═════ Records provided ═════
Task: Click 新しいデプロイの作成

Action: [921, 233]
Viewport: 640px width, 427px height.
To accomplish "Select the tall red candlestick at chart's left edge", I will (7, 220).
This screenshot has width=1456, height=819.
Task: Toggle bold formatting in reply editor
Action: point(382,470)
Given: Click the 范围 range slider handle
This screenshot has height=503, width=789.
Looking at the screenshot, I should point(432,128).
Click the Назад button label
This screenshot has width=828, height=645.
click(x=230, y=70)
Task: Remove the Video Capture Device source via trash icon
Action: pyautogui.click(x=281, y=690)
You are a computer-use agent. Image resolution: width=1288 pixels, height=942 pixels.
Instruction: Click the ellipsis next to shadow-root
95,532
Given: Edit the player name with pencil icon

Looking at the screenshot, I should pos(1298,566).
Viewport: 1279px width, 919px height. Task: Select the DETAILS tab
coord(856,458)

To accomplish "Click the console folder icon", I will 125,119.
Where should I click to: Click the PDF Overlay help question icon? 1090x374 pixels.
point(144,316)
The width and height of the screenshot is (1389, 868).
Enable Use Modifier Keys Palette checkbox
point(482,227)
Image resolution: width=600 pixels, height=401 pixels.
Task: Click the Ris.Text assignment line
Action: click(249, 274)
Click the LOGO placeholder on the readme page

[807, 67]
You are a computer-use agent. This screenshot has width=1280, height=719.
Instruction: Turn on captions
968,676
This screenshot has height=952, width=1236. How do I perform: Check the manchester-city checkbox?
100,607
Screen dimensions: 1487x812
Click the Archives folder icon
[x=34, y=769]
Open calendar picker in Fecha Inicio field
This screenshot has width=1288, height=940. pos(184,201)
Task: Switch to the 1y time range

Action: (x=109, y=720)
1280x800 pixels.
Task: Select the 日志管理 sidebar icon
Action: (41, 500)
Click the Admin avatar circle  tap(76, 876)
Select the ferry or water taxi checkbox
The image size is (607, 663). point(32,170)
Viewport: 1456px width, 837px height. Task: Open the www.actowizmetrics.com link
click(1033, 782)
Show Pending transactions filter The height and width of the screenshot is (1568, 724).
═════
**What the task asks:** Write out the items above again, swapping "checkbox" for "check box" everywhere it occurs and leaving everything else unchanged.

**Final answer:**
Task: Click 新しいデプロイの作成

Action: [921, 233]
Viewport: 640px width, 427px height.
To accomplish "Select the tall red candlestick at chart's left edge", I will (7, 220).
This screenshot has width=1456, height=819.
Task: Toggle bold formatting in reply editor
Action: point(382,470)
Given: Click the 范围 range slider handle
This screenshot has height=503, width=789.
Looking at the screenshot, I should point(432,128).
Click the Назад button label
This screenshot has width=828, height=645.
click(x=230, y=70)
Task: Remove the Video Capture Device source via trash icon
Action: pyautogui.click(x=281, y=690)
You are a computer-use agent. Image resolution: width=1288 pixels, height=942 pixels.
Instruction: Click the ellipsis next to shadow-root
95,532
Given: Edit the player name with pencil icon

Looking at the screenshot, I should pos(1298,566).
Viewport: 1279px width, 919px height. Task: Select the DETAILS tab
coord(856,458)

To accomplish "Click the console folder icon", I will 125,119.
Where should I click to: Click the PDF Overlay help question icon? 1090x374 pixels.
point(144,316)
The width and height of the screenshot is (1389, 868).
Enable Use Modifier Keys Palette check box
point(482,227)
Image resolution: width=600 pixels, height=401 pixels.
Task: Click the Ris.Text assignment line
Action: click(249, 274)
Click the LOGO placeholder on the readme page

[807, 67]
You are a computer-use agent. This screenshot has width=1280, height=719.
Instruction: Turn on captions
968,676
This screenshot has height=952, width=1236. How do I perform: Check the manchester-city check box?
100,607
Screen dimensions: 1487x812
Click the Archives folder icon
[x=34, y=769]
Open calendar picker in Fecha Inicio field
This screenshot has width=1288, height=940. pos(184,201)
Task: Switch to the 1y time range

Action: (x=109, y=720)
1280x800 pixels.
Task: Select the 日志管理 sidebar icon
Action: (41, 500)
Click the Admin avatar circle  tap(76, 876)
Select the ferry or water taxi check box
The image size is (607, 663). point(32,170)
Viewport: 1456px width, 837px height. Task: Open the www.actowizmetrics.com link
click(1033, 782)
Show Pending transactions filter The height and width of the screenshot is (1568, 724).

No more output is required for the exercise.